Por Ricardo Aragón Pérez / [email protected]
Hermosillo, Sonora, 12 de diciembre de 2024
Tras enterarse de la fuga de un alumno del internado “Cruz Gálvez”, la oficina de la Secretaría de Gobierno se apresuró a comunicarse por oficios con algunos alcaldes fronterizos. Sospechaba que entre las ciudades de Nogales y Cananea se encontraba el menor en cuestión, por lo que los instruyó para iniciar un operativo de localización, detención y entrega a las autoridades capitalinas, con la finalidad de regresarlo al plantel escolar de su adscripción.
Pero quién era ese menor que metía en apuros a las autoridades escolares, desafiaba al personal de vigilancia y hasta ponía en movimiento al aparato gubernamental para capturarlo; en líneas posteriores lo sabrán.

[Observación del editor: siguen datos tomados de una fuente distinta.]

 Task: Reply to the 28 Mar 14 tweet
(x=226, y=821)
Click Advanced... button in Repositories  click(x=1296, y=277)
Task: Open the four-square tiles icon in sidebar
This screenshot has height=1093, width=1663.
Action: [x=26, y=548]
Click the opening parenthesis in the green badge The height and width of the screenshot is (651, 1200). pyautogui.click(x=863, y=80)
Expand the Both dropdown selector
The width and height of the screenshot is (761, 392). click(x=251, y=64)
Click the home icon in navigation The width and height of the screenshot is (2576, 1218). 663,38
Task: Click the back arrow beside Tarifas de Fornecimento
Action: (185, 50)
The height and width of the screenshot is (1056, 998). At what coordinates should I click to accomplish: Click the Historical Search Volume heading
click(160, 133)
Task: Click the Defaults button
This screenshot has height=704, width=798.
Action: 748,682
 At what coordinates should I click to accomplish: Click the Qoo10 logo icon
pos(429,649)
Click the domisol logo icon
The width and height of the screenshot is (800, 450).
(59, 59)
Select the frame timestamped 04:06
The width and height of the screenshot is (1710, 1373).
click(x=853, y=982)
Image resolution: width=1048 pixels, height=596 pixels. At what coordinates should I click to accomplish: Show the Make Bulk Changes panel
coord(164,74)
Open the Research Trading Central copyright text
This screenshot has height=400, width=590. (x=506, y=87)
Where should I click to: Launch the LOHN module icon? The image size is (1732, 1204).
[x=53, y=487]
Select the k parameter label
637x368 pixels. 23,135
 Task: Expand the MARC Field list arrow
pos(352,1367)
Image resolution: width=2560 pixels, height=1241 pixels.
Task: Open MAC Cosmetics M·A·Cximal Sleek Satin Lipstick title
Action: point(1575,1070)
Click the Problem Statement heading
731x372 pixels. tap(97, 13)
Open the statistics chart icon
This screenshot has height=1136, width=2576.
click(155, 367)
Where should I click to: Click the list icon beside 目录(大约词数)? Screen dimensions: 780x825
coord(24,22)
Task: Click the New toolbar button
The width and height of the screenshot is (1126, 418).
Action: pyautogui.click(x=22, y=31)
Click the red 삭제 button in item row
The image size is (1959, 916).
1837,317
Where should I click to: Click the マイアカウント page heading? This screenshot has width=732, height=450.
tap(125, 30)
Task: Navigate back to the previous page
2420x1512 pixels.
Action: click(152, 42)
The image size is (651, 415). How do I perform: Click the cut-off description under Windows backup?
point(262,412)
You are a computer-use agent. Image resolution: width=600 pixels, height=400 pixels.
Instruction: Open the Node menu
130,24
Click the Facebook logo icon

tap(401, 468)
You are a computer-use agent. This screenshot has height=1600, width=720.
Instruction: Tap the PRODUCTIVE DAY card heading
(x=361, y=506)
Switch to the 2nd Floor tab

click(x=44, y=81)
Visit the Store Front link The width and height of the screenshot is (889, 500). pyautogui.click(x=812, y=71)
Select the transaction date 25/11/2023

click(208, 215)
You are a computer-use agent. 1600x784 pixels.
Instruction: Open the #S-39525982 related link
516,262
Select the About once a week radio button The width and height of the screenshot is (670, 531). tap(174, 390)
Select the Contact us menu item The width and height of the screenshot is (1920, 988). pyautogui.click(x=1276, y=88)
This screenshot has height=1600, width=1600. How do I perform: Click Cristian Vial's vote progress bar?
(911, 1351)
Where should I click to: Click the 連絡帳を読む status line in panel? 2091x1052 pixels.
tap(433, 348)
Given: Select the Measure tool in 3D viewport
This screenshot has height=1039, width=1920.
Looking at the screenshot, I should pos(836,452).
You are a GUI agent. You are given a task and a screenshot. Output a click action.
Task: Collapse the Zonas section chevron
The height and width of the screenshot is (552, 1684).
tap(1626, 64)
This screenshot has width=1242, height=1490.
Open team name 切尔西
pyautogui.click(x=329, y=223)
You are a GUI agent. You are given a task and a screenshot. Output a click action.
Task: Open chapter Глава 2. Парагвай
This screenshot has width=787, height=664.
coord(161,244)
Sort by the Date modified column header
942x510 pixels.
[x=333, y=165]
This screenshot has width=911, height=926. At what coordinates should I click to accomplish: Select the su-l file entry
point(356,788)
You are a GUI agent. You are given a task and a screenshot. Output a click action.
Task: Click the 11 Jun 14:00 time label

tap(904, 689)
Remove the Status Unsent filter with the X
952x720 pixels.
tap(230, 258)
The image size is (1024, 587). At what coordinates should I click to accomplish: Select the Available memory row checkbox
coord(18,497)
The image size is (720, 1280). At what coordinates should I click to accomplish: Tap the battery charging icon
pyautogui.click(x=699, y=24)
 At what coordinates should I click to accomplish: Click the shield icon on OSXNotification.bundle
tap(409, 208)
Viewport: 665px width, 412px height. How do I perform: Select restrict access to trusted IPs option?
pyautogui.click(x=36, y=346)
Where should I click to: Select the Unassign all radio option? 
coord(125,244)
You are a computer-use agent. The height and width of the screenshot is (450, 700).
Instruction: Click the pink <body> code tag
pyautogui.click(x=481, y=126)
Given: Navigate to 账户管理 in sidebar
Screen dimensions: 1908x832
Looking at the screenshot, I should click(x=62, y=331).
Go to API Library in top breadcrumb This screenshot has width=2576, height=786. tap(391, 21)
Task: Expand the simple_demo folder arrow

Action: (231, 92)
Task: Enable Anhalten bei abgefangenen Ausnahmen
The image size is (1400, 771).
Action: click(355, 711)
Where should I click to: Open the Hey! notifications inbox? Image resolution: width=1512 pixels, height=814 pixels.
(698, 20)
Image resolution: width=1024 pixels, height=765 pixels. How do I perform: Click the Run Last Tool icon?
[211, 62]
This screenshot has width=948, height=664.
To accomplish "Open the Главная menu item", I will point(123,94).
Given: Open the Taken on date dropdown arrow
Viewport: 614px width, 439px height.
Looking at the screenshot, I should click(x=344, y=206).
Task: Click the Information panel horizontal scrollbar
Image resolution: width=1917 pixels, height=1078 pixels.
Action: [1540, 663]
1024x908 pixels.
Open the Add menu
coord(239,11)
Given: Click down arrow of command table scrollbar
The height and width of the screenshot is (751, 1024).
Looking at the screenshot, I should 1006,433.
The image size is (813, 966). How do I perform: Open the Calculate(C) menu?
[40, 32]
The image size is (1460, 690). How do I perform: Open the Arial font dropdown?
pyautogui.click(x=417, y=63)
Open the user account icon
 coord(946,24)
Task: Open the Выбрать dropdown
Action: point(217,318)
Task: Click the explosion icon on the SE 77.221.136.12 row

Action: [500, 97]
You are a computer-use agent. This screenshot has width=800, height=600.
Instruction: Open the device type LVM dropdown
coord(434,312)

Edmundo C. Fuentes era un don nadie, descendía de familia de cuna humilde. Vio su primera luz en tiempos de la revolución, pero a una edad muy temprana perdió a sus padres y como no tenía nadie que viera por su incierto porvenir, deambulaba solo por calles y plazas, sin ningún oficio ni beneficio, por lo que reunía el perfil idóneo para su reclutamiento en el internado y escuela “Cruz Gálvez”, que fue creada por decreto en 1915, para dar alojamiento, asistencia y educación a niñas y niños en condiciones vulnerables.
Por esos años, todos los alcaldes del estado estaban al tanto de la apertura del plantel y de los servicios del internado anexo. También sabían de los oficios del despacho del gobernador Plutarco Elías Calle, mediante los cuales les recomendaba reclutar a las niñas y los niños huérfanos de sus respectivas municipalidades y facilitar su traslado a la capital sonorense, para incorporarlos, asistirles y educarlos como buenos ciudadanos.
Pero una mirada rápida a los expedientes antiguos de la “Cruz Gálvez”, específicamente a la correspondencia de la Secretaría de Gobierno, permite constatar que, en no pocos casos, era más lo que tardaban en reclutarlos, que lo que duraba su estancia en el internado, ya que a menudo algunos se fugaban para siempre, pese a los mecanismos de control y vigilancia que los prefectos ejercían sobre el alumnado.
Casi siempre desertaban en grupo, en horas de la noche, luego de que el personal de prefectura pasaba revista y se cercioraba de que no faltara nadie, pero al día siguiente, a primera hora, se encendían las alarmas porque no amanecían los mismos niños de la noche pasada, debido a que algunos se habían escapado, sin saber a ciencia cierta cuál sería su paradero.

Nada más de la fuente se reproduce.